He made a grunt noise but let her in and she bolted up the stairs to the bathroom. She closed the door and then listened carefully, hearing him call Beryl’s name and her shout back from the kitchen. She crept from the bathroom to her Aunt and Uncles room and searched the jewellery box. She found it quickly, flushed the loo and ran down the stairs.
“Thank you!” She called and closed the door on her way out.
She walked at a normal speed until she was sure Beryl couldn’t spy on her and then ran to the car and got in.
“That was not fun. I hope you understand that.”
“I don’t,” Crow said. “Now let’s go.”
They travelled back to the mansion and found it thankfully clear of intruders. The basement only took a moment to search with all seven of them and they used the key to get in, Stephanie getting to do the honours. It smelt dank and wet and felt frigidly cold.
They couldn’t all go in as there were monsters within would sense their magic, so Stephanie, Crow and Wolf would enter and the others would stay behind to guard and keep them hidden since they didn’t know if Serpine knew of the caves yet and if it gave them a few moments to get the Sceptre’s alliance to them first, it would be the edge they needed.
It felt slow at first, being in the cavernous maze and just slowly wandering around, finding boring plants and fungus everywhere. She had been instructed not to touch any as it was as dangerous as the sentient things down there. Maybe more so.
Stephanie pulled out the little torch she had stashed away in her jacket and they used it to pass a little stream type thing, and to avoid a massive tendril that was moving silently and might have been a snake though she honestly couldn’t tell. They couldn’t use magic, so her torch was invaluable. When they heard noises up ahead she clicked it off and they pressed into the shadows, Wolf’s hand on her shoulder.
The monster passed them with slow, powerful sweeps of its paws – a single claw was bigger than her foot. They waited for it to go around the corner and Wolf let her go and they began running through the dark halls with the torch to help them. Eventually they stumbled across a Snickers wrapper.
“Gordon,” Stephanie said, almost welling with emotion but holding it back resolutely.
“A clue,” Crow said. “We’re on the right track.”

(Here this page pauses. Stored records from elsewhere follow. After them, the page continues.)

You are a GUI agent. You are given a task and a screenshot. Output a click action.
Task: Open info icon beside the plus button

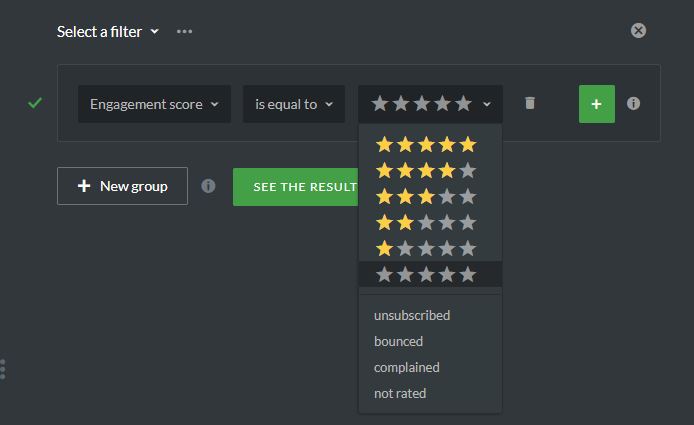[633, 103]
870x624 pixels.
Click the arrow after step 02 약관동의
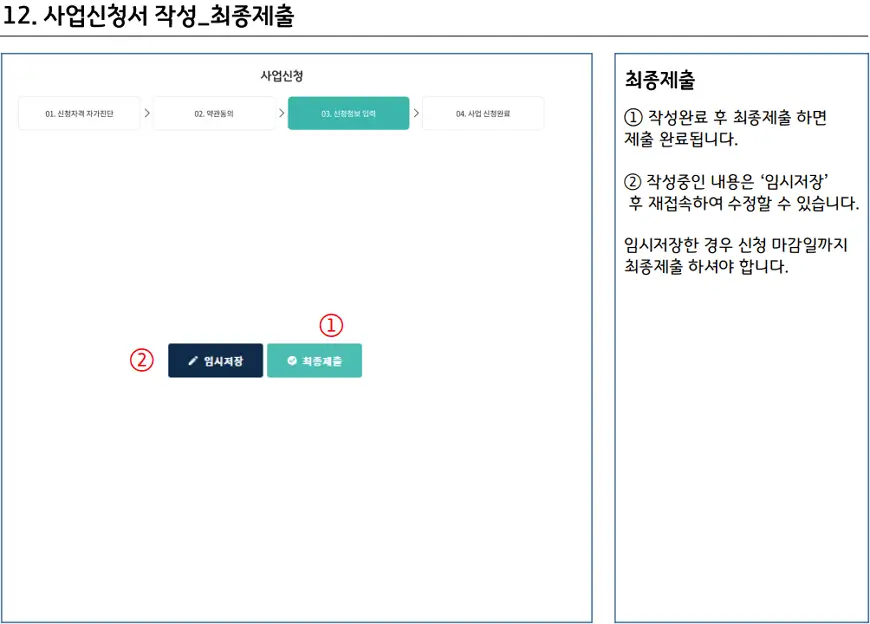281,113
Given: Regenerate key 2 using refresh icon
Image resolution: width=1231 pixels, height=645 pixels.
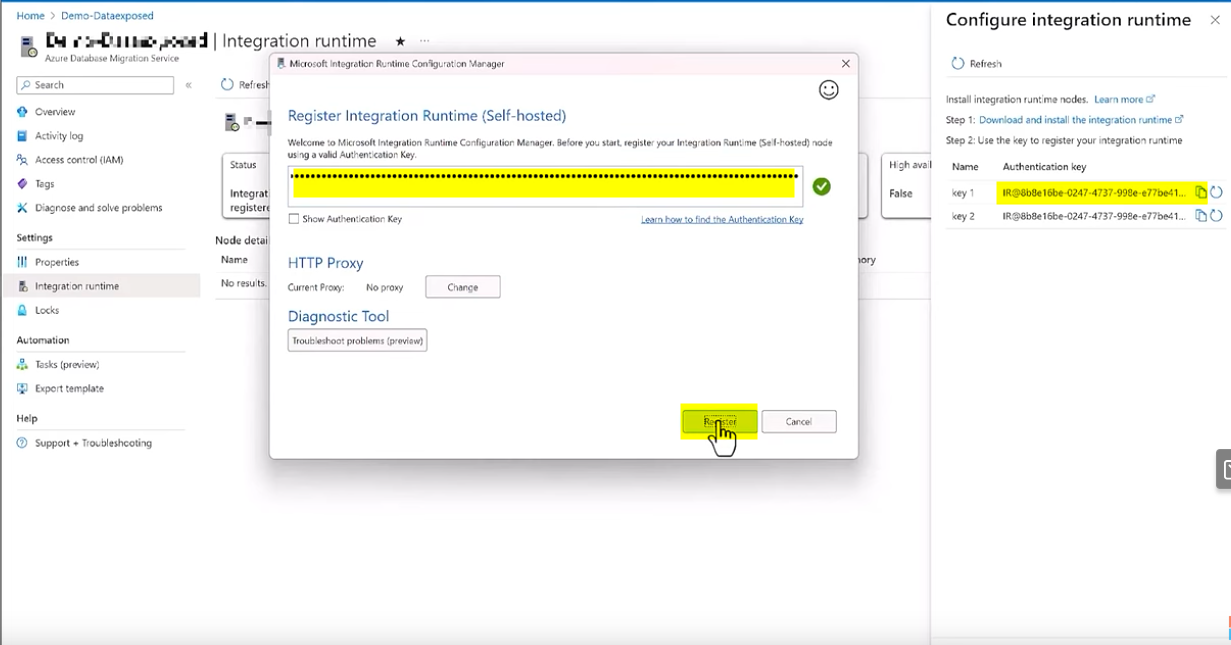Looking at the screenshot, I should pyautogui.click(x=1216, y=216).
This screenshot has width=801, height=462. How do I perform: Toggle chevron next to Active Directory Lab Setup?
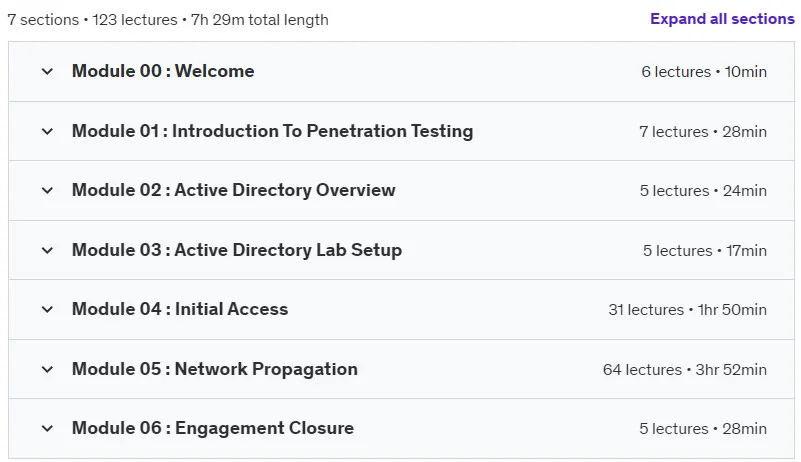(x=47, y=250)
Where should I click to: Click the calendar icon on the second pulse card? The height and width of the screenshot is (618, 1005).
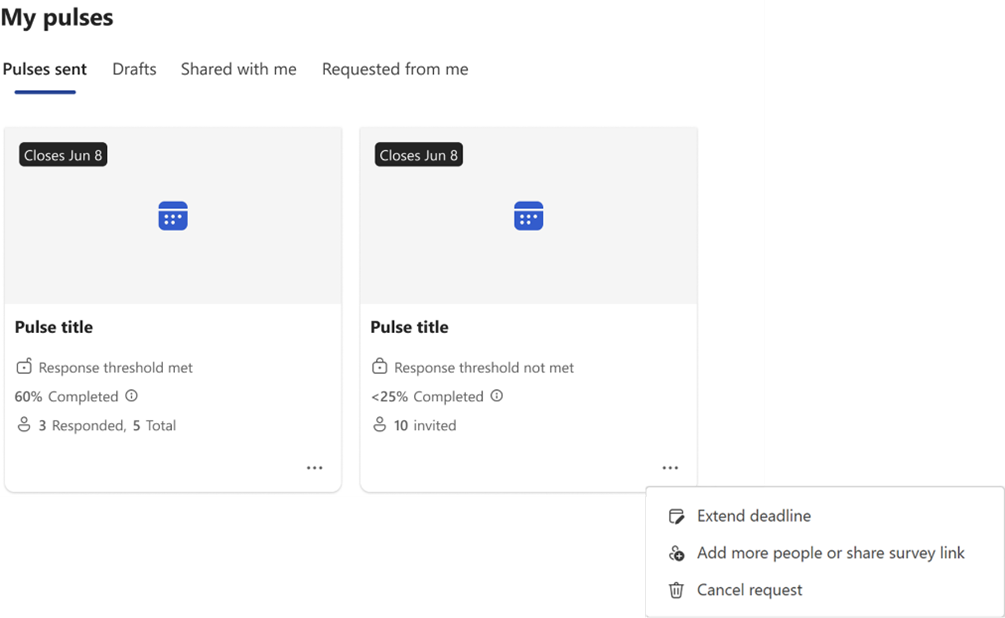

They carefully followed the cave system further down into the dark and they were relying solely on Stephanie’s light for guidance. They reached a large space at the end with three other corridors and an overhang above them. In the centre of the room was the Sceptre.
Crow carefully checked the air with his magic and then nodded to them. They had already decided that Crow should be the one to touch the Sceptre first since he had the most control and would be the hardest for Serpine to kill. He strode forwards and the thing started to sing. He picked it up. It… did nothing.
How anticlimactic.
“Boring,” Wolf said, stretching. “Time to go.”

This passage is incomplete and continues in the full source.